Sur ces hauteurs improbables de la Caldeira (2426 mètres) nous marchons sur un petit chemin de lave. Peu à peu, notre inconscient se creuse dans un abîme imaginaire, onirique. Curieusement, le sentiment insulaire sape tous ces liens que nous avons avec notre quotidien, avec ces actions superfétatoires, ces affairements que nous entretenons pour tenter de nous convaincre que nous sommes bien là dans ce monde.

Cet espace terrien, stellaire aussi nous enveloppe d’une sensation aigüe d’émerveillement et d’effroi : toute chose peut tomber et disparaitre en nous. Là où le tourbillon des humeurs du cratère se déploie, la chute reste toujours possible.
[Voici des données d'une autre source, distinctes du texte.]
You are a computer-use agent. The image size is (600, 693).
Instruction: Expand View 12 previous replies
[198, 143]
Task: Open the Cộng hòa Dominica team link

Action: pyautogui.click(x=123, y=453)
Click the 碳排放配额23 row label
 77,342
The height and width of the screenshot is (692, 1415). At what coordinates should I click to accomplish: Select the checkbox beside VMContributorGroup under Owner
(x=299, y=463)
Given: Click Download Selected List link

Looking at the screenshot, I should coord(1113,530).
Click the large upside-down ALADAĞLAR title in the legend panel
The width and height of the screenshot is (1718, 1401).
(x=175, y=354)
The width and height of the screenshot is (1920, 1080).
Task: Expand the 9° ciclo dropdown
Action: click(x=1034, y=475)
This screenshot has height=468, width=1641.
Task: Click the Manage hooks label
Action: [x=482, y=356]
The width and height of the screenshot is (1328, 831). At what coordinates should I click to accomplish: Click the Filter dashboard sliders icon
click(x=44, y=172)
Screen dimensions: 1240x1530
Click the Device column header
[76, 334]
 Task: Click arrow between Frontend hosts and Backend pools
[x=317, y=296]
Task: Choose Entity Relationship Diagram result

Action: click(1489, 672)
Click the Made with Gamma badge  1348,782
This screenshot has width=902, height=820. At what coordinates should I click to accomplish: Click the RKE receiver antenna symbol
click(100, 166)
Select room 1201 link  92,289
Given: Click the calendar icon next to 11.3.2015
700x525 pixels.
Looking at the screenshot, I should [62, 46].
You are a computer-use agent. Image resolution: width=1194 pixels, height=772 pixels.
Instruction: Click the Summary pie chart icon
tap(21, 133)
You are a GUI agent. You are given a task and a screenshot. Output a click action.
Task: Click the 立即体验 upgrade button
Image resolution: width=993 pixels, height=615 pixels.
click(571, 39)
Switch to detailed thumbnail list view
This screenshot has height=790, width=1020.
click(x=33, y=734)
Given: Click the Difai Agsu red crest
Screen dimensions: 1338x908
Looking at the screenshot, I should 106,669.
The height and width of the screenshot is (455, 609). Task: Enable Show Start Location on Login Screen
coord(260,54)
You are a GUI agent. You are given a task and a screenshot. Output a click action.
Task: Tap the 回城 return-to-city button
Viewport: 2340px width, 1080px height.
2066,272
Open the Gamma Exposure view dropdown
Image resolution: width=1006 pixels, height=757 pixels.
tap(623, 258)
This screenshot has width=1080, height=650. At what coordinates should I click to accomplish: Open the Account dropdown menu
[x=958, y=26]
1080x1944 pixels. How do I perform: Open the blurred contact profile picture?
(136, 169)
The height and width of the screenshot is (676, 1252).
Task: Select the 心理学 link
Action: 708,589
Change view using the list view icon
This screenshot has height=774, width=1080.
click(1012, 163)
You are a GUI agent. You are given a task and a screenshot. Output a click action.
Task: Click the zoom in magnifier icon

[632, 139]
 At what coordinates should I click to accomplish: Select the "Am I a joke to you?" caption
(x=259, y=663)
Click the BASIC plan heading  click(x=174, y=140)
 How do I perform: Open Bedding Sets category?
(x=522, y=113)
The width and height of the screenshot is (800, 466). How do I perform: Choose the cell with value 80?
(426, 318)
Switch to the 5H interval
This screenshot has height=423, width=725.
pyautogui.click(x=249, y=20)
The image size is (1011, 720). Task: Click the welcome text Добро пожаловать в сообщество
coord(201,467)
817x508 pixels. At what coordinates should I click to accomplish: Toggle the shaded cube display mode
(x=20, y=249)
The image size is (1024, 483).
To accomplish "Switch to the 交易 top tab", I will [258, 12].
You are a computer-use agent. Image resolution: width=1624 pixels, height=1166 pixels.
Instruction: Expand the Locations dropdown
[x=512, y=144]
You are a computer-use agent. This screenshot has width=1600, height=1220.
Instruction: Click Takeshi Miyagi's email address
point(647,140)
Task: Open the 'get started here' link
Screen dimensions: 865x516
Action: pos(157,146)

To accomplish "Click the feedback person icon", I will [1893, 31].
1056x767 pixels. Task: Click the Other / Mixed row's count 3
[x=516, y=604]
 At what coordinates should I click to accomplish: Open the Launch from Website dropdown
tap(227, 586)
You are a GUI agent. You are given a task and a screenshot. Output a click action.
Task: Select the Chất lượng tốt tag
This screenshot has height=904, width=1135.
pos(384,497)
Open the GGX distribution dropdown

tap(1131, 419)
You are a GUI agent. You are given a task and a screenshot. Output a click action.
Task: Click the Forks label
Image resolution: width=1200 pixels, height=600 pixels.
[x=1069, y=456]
Surgit une nostalgie innée de la verticalité enfouie, secrète qui déborde nos cœurs : l’ile est un refuge, une terre intérieure.

A cette altitude, une poétique des ailes bouleverse nos passions.Tout autour, à même la rotondité océanique, les crêtes des vagues blanchissent sous la risée alizéenne. L’océan, l’océan toujours recommencé, vogue ce vague à l’âme : le cantique des marins bruisse pour s'échouer et se rêver en moi.